Time, Negation, and Clinical Events
Mitzi’s been annotating clinical notes for time expressions, negations, and a couple other classes of clinically relevant phrases like diagnoses and treatments (I just can’t remember exactly which!). This is part of the project she’s working on with Noemie Elhadad, a professor in the Department of Biomedical Informatics at Columbia.
LingPipe Chunk Annotation GUI
Mitzi’s doing the phrase annotation with a LingPipe tool which can be found in
- LingPipe Sandbox: citationEntities project
She even brought it up to date with the current release of LingPipe and generalized the layout for documents with subsections.
Our annotation tool follows the tag-a-little, train-a-little paradigm, in which an automatic system based on the already-annotated data is trained as you go to pre-annotate the data for a user to correct. This approach was pioneered in MITRE’s Alembic Workbench, which was used to create the original MUC-6 named-entity corpus.
The chunker underlying LingPipe’s annotation toolkit is based on LingPipe’s character language-model rescoring chunker, which can be trained online (that is, as the data streams in) and has quite reasonable out-of-the-box performance. It’s LingPipe’s best out-of-the-box chunker. In contrast, CRFs can be engineered to outperform the rescoring chunker with good feature engineering.
A very nice project would be to build a semi-supervised version of the rescoring chunker. The underlying difficulty is that our LM-based and HMM-based models take count-based sufficient statistics.
Mitzi’s getting reasonable system accuracy under cross validation, with over 80% precision and recall (and hence over 80% balanced F-measure).
That’s not Cricket!
According to received wisdom in natural language processing, she’s left out a very important step of the standard operating procedure. She’s supposed to get another annotator to independently label the data and then measure inter-annotator agreement.
If we can train a system to performa at 80%+ F-measure under cross-validation, who cares if we can’t get another human to match Mitzi’s annotation?
We have something better — we can train a system to match Mitzi’s annotation!
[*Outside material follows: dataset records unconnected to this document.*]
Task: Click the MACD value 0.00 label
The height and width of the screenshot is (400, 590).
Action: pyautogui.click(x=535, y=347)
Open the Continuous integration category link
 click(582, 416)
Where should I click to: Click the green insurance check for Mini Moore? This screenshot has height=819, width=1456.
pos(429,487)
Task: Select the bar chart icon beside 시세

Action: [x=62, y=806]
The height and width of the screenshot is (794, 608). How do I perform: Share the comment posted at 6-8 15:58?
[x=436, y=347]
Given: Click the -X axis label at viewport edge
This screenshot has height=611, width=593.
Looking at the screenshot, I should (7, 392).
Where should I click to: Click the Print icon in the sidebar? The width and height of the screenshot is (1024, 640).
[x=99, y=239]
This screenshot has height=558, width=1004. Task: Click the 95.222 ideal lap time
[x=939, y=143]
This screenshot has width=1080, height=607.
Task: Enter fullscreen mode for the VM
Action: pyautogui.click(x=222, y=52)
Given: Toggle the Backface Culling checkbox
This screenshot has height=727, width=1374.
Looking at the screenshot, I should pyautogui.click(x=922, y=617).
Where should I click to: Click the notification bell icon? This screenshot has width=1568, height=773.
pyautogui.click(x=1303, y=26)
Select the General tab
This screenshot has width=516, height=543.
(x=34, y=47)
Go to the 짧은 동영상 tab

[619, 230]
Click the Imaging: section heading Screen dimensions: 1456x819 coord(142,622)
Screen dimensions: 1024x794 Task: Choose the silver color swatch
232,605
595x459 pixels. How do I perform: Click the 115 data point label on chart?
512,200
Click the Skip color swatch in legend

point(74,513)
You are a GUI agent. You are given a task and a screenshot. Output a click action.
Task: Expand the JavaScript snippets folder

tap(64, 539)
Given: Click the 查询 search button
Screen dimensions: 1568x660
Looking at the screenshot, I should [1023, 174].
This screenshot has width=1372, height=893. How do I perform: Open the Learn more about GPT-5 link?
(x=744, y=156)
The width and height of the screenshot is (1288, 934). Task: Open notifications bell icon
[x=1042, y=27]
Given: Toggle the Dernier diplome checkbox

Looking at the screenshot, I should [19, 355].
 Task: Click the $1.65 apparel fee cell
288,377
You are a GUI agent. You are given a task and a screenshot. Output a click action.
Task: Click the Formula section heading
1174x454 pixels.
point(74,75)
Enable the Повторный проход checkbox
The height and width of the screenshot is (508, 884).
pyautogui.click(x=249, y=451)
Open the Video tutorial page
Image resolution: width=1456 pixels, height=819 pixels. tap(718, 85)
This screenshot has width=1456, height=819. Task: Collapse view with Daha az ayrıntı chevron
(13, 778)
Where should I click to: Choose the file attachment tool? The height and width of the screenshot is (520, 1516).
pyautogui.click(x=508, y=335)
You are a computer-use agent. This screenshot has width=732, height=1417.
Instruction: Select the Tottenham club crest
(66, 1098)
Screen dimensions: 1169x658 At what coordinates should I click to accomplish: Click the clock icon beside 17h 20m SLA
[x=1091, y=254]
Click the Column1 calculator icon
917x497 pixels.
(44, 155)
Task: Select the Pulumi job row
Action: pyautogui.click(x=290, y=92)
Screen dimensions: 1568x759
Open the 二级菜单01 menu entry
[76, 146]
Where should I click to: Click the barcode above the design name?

In fact, training such a system is really all that we often care about. It’s much better to be able to train a system than another human to do the annotation.
The other thing we might want a corpus for is to evaluate a range of systems. There, if the systems are highly comparable, the fringes of the corpus matter. But perhaps the small, but still p < 0.05, differences in such systems don't matter so much. What the MT people have found is that even a measure that's roughly correlated with performance can be used to guide system development.
Error Analysis and Fixing Inconsistencies
Mitzi’s been doing the sensible thing of actually looking at the errors the system’s making under cross validation. In some of these cases, she’d clearly made a braino and annotated the data wrong. So she fixes it. And system performance goes up.
What Mitzi’s reporting is what I’ve always found in these tasks. For instance, she inconsistently annotated time plus date sequences, sometimes including the times and sometimes not. So she’s going back to correct to do it all consistently to include all of the time information in a phrase (makes sense to me).
After a couple of days of annotation, you get a much stronger feeling for how the annotations should have gone all along. The annotations drifted so much over time in this fashion in the clinical notes annotated for the i2b2 Obesity Challenge that the winning team exploited time of labeling as an informative feature to predict co-morbidities of obesity!
That’s also not Cricket!
The danger with re-annotating is that the system’s response will bias the human annotations. System-label bias is also a danger with single annotation under the tag-a-little, learn-a-little setup. If you gradually change the annotation to match the system’s responses, you’ll eventually get to very good, if not perfect, performance under cross validation.
So some judgment is required in massaging the annotations into a coherent system, but one that you care about, not one driven by the learned system’s behavior.
On the other hand, you do want to choose features and chunkings the system can learn. So if you find you’re trying to make distinctions that are impossible for the system to learn, then change the coding standard to make it more learnable, that seems OK to me.
Go Forth and Multiply
Mitzi has only spent a few days annotating the data and the system’s already working well end to end. This is just the kind of use case that Breck and I had in mind when we built LingPipe in the first place. It’s so much fun seeing other people use your tools
When Breck and Linnea and I were annotating named entities with the citationEntities tool, we could crank along at 5K tokens/hour without cracking a sweat. Two eight-hour days will net you 80K tokens of annotated data and a much deeper insight into the problem. In less than a person-week of effort, you’ll have a corpus the size of the MUC 6 entity corpus.
Of course, it’d be nice to roll in some active learning here. But that’s another story. As is measuring whether it’s better to have a bigger or a better corpus. This is the label-another-instance vs. label-a-fresh-instance decision problem that (Sheng et al. 2008) addressed directly.